Dataset excerpts
- - - -

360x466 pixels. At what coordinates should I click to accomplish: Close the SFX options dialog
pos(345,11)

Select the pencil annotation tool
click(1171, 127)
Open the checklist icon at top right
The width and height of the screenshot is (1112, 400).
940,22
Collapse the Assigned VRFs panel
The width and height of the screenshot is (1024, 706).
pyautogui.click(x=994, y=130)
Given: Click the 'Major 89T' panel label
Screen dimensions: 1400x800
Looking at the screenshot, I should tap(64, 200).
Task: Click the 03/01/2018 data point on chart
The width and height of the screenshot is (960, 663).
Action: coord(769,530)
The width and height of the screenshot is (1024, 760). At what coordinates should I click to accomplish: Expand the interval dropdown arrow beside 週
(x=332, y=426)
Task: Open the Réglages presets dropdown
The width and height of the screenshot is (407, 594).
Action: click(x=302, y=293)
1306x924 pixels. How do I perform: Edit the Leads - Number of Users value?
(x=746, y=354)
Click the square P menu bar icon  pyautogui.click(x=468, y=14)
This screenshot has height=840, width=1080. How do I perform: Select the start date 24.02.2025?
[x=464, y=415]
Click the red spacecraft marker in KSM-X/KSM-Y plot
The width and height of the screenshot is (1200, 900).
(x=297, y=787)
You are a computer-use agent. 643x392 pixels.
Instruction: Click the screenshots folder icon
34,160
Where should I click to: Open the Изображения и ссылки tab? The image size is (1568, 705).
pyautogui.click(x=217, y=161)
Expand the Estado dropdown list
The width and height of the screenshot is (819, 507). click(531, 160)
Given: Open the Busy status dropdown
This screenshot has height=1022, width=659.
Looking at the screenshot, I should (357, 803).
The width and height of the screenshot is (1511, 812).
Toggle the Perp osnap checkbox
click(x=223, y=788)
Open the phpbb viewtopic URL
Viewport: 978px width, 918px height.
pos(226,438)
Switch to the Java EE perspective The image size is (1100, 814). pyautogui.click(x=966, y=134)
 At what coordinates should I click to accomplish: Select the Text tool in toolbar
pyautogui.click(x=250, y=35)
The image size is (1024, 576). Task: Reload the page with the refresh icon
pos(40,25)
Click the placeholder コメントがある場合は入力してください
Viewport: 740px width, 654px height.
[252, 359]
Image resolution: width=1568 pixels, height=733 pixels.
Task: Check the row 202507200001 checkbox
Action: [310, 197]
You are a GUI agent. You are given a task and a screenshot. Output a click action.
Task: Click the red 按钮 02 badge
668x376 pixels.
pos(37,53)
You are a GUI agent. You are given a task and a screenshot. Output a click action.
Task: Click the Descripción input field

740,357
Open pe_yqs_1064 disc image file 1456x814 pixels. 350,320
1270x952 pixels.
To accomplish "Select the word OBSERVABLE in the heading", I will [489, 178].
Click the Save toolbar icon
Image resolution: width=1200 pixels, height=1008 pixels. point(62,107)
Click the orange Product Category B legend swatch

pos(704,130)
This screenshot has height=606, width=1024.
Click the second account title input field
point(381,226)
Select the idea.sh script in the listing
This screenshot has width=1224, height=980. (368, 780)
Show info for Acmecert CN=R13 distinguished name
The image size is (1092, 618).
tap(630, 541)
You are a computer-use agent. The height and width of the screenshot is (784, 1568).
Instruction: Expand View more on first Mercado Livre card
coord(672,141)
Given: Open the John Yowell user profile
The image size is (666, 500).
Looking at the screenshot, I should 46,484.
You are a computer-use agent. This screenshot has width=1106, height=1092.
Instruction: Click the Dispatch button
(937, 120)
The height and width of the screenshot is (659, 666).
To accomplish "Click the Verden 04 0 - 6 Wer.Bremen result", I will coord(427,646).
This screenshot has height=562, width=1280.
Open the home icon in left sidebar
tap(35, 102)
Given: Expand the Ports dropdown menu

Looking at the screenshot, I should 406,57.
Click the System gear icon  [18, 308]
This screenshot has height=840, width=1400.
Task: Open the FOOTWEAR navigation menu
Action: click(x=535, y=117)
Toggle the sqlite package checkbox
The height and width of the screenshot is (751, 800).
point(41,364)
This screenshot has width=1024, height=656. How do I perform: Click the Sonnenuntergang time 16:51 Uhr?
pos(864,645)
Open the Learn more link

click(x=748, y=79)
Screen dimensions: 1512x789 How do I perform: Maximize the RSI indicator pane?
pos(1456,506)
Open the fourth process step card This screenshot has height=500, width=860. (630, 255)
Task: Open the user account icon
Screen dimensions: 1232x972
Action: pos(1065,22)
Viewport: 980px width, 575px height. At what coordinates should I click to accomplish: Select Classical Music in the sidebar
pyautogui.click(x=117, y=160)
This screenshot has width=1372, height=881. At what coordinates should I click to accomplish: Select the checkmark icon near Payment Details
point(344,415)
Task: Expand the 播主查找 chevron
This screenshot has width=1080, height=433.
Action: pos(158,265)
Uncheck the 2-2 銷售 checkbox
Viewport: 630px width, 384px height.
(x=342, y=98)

- - - -

EXERCISE OBJECTIVE
Exactly as they appear above, copy out all the records.

SOLUTION
360x466 pixels. At what coordinates should I click to accomplish: Close the SFX options dialog
pos(345,11)

Select the pencil annotation tool
click(1171, 127)
Open the checklist icon at top right
The width and height of the screenshot is (1112, 400).
940,22
Collapse the Assigned VRFs panel
The width and height of the screenshot is (1024, 706).
pyautogui.click(x=994, y=130)
Given: Click the 'Major 89T' panel label
Screen dimensions: 1400x800
Looking at the screenshot, I should tap(64, 200).
Task: Click the 03/01/2018 data point on chart
The width and height of the screenshot is (960, 663).
Action: coord(769,530)
The width and height of the screenshot is (1024, 760). At what coordinates should I click to accomplish: Expand the interval dropdown arrow beside 週
(x=332, y=426)
Task: Open the Réglages presets dropdown
The width and height of the screenshot is (407, 594).
Action: click(x=302, y=293)
1306x924 pixels. How do I perform: Edit the Leads - Number of Users value?
(x=746, y=354)
Click the square P menu bar icon  pyautogui.click(x=468, y=14)
This screenshot has height=840, width=1080. How do I perform: Select the start date 24.02.2025?
[x=464, y=415]
Click the red spacecraft marker in KSM-X/KSM-Y plot
The width and height of the screenshot is (1200, 900).
(x=297, y=787)
You are a computer-use agent. 643x392 pixels.
Instruction: Click the screenshots folder icon
34,160
Where should I click to: Open the Изображения и ссылки tab? The image size is (1568, 705).
pyautogui.click(x=217, y=161)
Expand the Estado dropdown list
The width and height of the screenshot is (819, 507). click(531, 160)
Given: Open the Busy status dropdown
This screenshot has height=1022, width=659.
Looking at the screenshot, I should (357, 803).
The width and height of the screenshot is (1511, 812).
Toggle the Perp osnap checkbox
click(x=223, y=788)
Open the phpbb viewtopic URL
Viewport: 978px width, 918px height.
pos(226,438)
Switch to the Java EE perspective The image size is (1100, 814). pyautogui.click(x=966, y=134)
 At what coordinates should I click to accomplish: Select the Text tool in toolbar
pyautogui.click(x=250, y=35)
The image size is (1024, 576). Task: Reload the page with the refresh icon
pos(40,25)
Click the placeholder コメントがある場合は入力してください
Viewport: 740px width, 654px height.
[252, 359]
Image resolution: width=1568 pixels, height=733 pixels.
Task: Check the row 202507200001 checkbox
Action: [310, 197]
You are a GUI agent. You are given a task and a screenshot. Output a click action.
Task: Click the red 按钮 02 badge
668x376 pixels.
pos(37,53)
You are a GUI agent. You are given a task and a screenshot. Output a click action.
Task: Click the Descripción input field

740,357
Open pe_yqs_1064 disc image file 1456x814 pixels. 350,320
1270x952 pixels.
To accomplish "Select the word OBSERVABLE in the heading", I will [489, 178].
Click the Save toolbar icon
Image resolution: width=1200 pixels, height=1008 pixels. point(62,107)
Click the orange Product Category B legend swatch

pos(704,130)
This screenshot has height=606, width=1024.
Click the second account title input field
point(381,226)
Select the idea.sh script in the listing
This screenshot has width=1224, height=980. (368, 780)
Show info for Acmecert CN=R13 distinguished name
The image size is (1092, 618).
tap(630, 541)
You are a computer-use agent. The height and width of the screenshot is (784, 1568).
Instruction: Expand View more on first Mercado Livre card
coord(672,141)
Given: Open the John Yowell user profile
The image size is (666, 500).
Looking at the screenshot, I should 46,484.
You are a computer-use agent. This screenshot has width=1106, height=1092.
Instruction: Click the Dispatch button
(937, 120)
The height and width of the screenshot is (659, 666).
To accomplish "Click the Verden 04 0 - 6 Wer.Bremen result", I will coord(427,646).
This screenshot has height=562, width=1280.
Open the home icon in left sidebar
tap(35, 102)
Given: Expand the Ports dropdown menu

Looking at the screenshot, I should 406,57.
Click the System gear icon  [18, 308]
This screenshot has height=840, width=1400.
Task: Open the FOOTWEAR navigation menu
Action: click(x=535, y=117)
Toggle the sqlite package checkbox
The height and width of the screenshot is (751, 800).
point(41,364)
This screenshot has width=1024, height=656. How do I perform: Click the Sonnenuntergang time 16:51 Uhr?
pos(864,645)
Open the Learn more link

click(x=748, y=79)
Screen dimensions: 1512x789 How do I perform: Maximize the RSI indicator pane?
pos(1456,506)
Open the fourth process step card This screenshot has height=500, width=860. (630, 255)
Task: Open the user account icon
Screen dimensions: 1232x972
Action: pos(1065,22)
Viewport: 980px width, 575px height. At what coordinates should I click to accomplish: Select Classical Music in the sidebar
pyautogui.click(x=117, y=160)
This screenshot has width=1372, height=881. At what coordinates should I click to accomplish: Select the checkmark icon near Payment Details
point(344,415)
Task: Expand the 播主查找 chevron
This screenshot has width=1080, height=433.
Action: pos(158,265)
Uncheck the 2-2 銷售 checkbox
Viewport: 630px width, 384px height.
(x=342, y=98)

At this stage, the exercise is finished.